While such unethical activities may appear to be ridiculous and without reason to some, this does not mean they do not occur, as the apparently unethical behaviors of certain pharmaceutical companies seem to be unbelievable by others on occasion. Furthermore, such tactics may cause an outbreak of corruption by other similar organizations, perhaps.
For example, possibly as a response to some tactics of branded pharmaceutical companies, some managed care providers are giving financial incentive to prescribers if they choose a generic medication that is typically less expensive than the branded variety. While legal, this activity is overall unknown to most citizens. However, such activity makes them no different in their approach to health care than certain pharmaceutical companies, as both affect the sterility of the judgment of some doctors who accept these inducements.
It seems that external regulation is necessary to prevent the drug companies from allowing the autonomy of drug reps and their own often secretive tactics that are utilized by some of the companies in the pharmaceutical industry. To many, it is rather obvious that internal controls of companies that perform such wrongdoing, are void of self-regulation, and choose to be this way with deliberate intent. If regulation happens, then it may be possible to resurrect the ethical element necessary as a participant in the health care system. The importance of public health should be the apex of their existence as a company that participates in this system..
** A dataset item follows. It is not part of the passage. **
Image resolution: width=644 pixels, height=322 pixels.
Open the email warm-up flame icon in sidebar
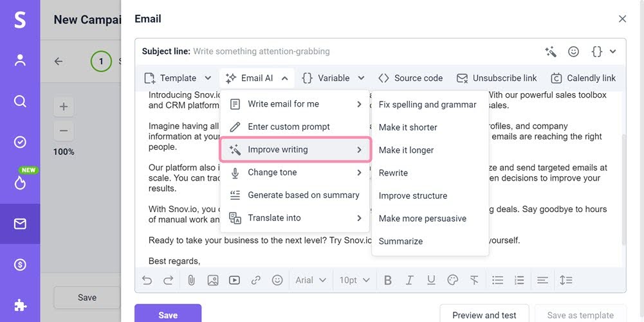pos(20,183)
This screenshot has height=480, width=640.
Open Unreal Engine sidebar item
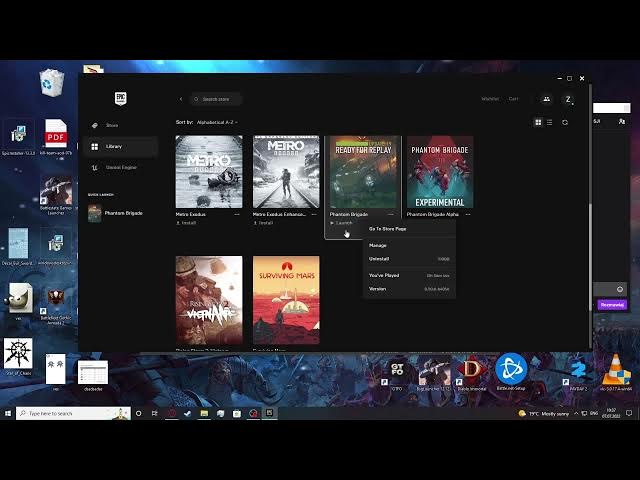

Overall, pharmaceutical representatives are good, intelligent people who perhaps do not realize the results of actions that many consider to be unethical. Yet they do as they are told in order to maintain their employment, yet may compromise their integrity at the same time- as at times these methods implemented by members of the pharmaceutical industry with progressive frequency may result in a toxic culture and environment of certain companies that create with force certain representatives who perform activities that may be against their desire as a person.
I believe most reps really WANT to do well for their employers, yet are prohibited from doing so now because of how their employers are now viewed in their medical community, in relation to any contributions they may appear to make, which is not in the best interests of the patients, overall. Ethics once associated with this industry have atrophied over the past decades, and the result is the pharmaceutical industry is no longer viewed as a segmented type of a corporation, yet is unfortunately viewed as one with the objectives of greed and profit, and there are no exceptions of this perception that has been known to members of the pharmaceutical industry, yet have refused to shift their own point of view regarding this accurate premise the public has of them
Fear ensures loyalty.” — Author unknown
Dan Abshear (what has been written is based upon information and belief).
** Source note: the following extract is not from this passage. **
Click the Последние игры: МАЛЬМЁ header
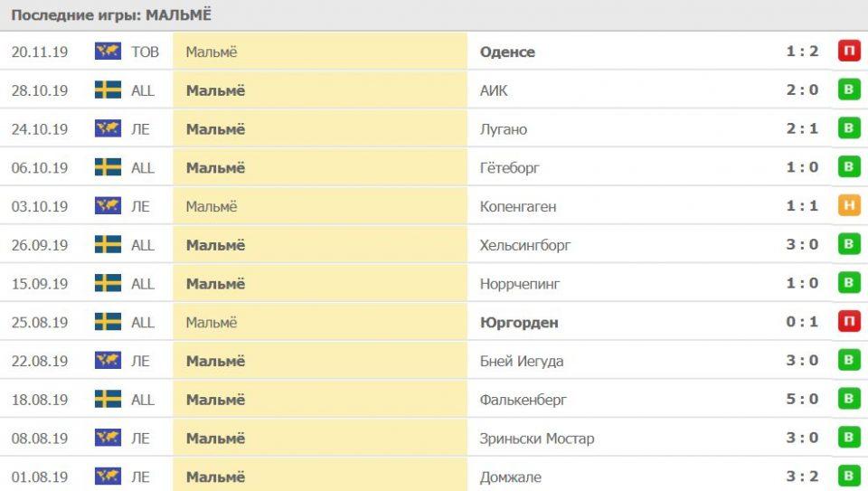 click(x=111, y=15)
As a "pharma rep of 14 years, I have some points I want many to consider. My company pays me to discuss not only a drug, but a treatment option. This drug is used in an office setting and can greatly improve a patients QUALITY of life. This is a BIOLOGIC product in which there are no generics. I review technique, anatomy, and processes. I discuss reimbursement because insurance companies are very quick to deny physicians without my knowledge of payor policies.
When your family member suffers from a life altering event and they are searching for that treatment option, the option that requires training, educatiuon, instruction and skill, I hope you eventually find it. And I sure hope he/she knows what they are doing. Patients would be shocked to hear how little physicians know about very valuable treatment options. Desperate patients search for those physicians who know the options and will consider each one until something works. Those Physicians SEE reps like me.